Ponga un Vinicius en su vida

La vitalidad marca diferencias en este periodo inaudito del fútbol, marcado por su regreso en unas condiciones excepcionales, después de varias semanas de confinamiento y un calendario supersónico. Todo indica que el Real Madrid tiene más motor que todos sus rivales y que está preparado para llevarse el campeonato. En Anoeta, sin público pero con la siempre tenaza oposición de la Real Sociedad, el Madrid se impuso por juego, goles y pujanza. Nadie como Vinicius para demostrarlo.

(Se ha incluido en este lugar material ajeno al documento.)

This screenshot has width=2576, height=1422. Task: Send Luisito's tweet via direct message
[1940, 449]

El joven extremo brasileño dominó la banda izquierda y desde allí rompió el partido. Fue su primera aparición como titular desde que se reanudó la Liga, en una posición que tiene dueño fijo: Hazard. Es un obstáculo enorme para su titularidad, un desafío disuasorio para cualquier jugador que no disponga de buenos recursos futbolísticos y de apetito competitivo. Vinicius, que siempre parece estar en periodo de examen, proclamó en Anoeta su categoría como delantero y una voluntad a prueba de balas. Quiere ser alguien en el Real Madrid.

Alrededor de Vinicius ha arraigado un problema difícil de resolver en el fútbol: el prejuicio que mide a algunos jugadores más por una carencia que por sus abundantes virtudes. Sobre el brasileño gravita la idea de su dificultad para finalizar con goles sus jugadas. Es una sospecha más que cierta. Desde luego no es un reloj en este arte. Otro reproche, este de carácter más leve, es la ausencia de pausa, defecto complicado de resolver en un velocista que saca ventaja de su extraordinaria aceleración. Sin embargo, Vinicius aprende rápido. Cada vez reparte mejor sus intervenciones.

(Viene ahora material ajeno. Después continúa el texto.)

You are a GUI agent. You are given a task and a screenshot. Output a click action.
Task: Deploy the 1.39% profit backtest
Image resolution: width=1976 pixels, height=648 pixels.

Las numerosas cualidades de Vinicius no son corrientes en el catálogo de los jóvenes futbolistas. Su tremenda velocidad está asociada a una potencia del mismo calibre, combinación irresistible y muy poco frecuente en un chico de 19 años. Menos habitual es su incombustible energía. Es raro un jugador tan explosivo y tan resistente a la explosión. Por lo general, los velocistas puros administran sus esfuerzos con gran cuidado. No suelen ser un prodigio anaeróbico. Vinicius es un caso extraño de máxima velocidad y máxima generosidad. Nadie del equipo se pudo quejar en Anoeta de sus dos recorridos: un cohete para atacar y un soldado para defender la posición de Marcelo.

El Madrid fue profesional y jugó con autoridad, pero sobre todo fue inteligente para detectar el duelo más favorable en el campo. Lo protagonizó Vinicius con otro joven, el lateral Gorosabel, un futbolista que hará carrera en la Real Sociedad, donde siempre hay paciencia para dar oportunidades y pulir a los más jóvenes. En el Real Madrid, no. Achraf salió del equipo con 18 años, después de ofrecer detalles brillantes y evidenciar las dificultades de los inexpertos. Dejó el Madrid sin ruido y con etiqueta sospechosa. En el Borussia Dortmund se ha revelado como un proyecto de excelente futbolista.

Vinicius es una bala que suele resultar incontenible. Eso no tiene precio en el fútbol. Agita los partidos y muchas veces los rompe, no en encuentros de medio pelo, sino en las grandes ocasiones. Frente al Barça, contra la Real Sociedad, por ejemplo. Le gustan las grandes ocasiones, cualidad que siempre se exige en el Real Madrid pero que no todos cumplen. Vinicius es todo menos un pusilánime. Quiere triunfar y quiere hacerlo en el Real Madrid, no importa la competencia que encuentre en la plantilla. Y sí, le falta afinarse en la definición. No es una asignatura cualquiera. De todo lo demás, este chaval de 19 años está sobrado.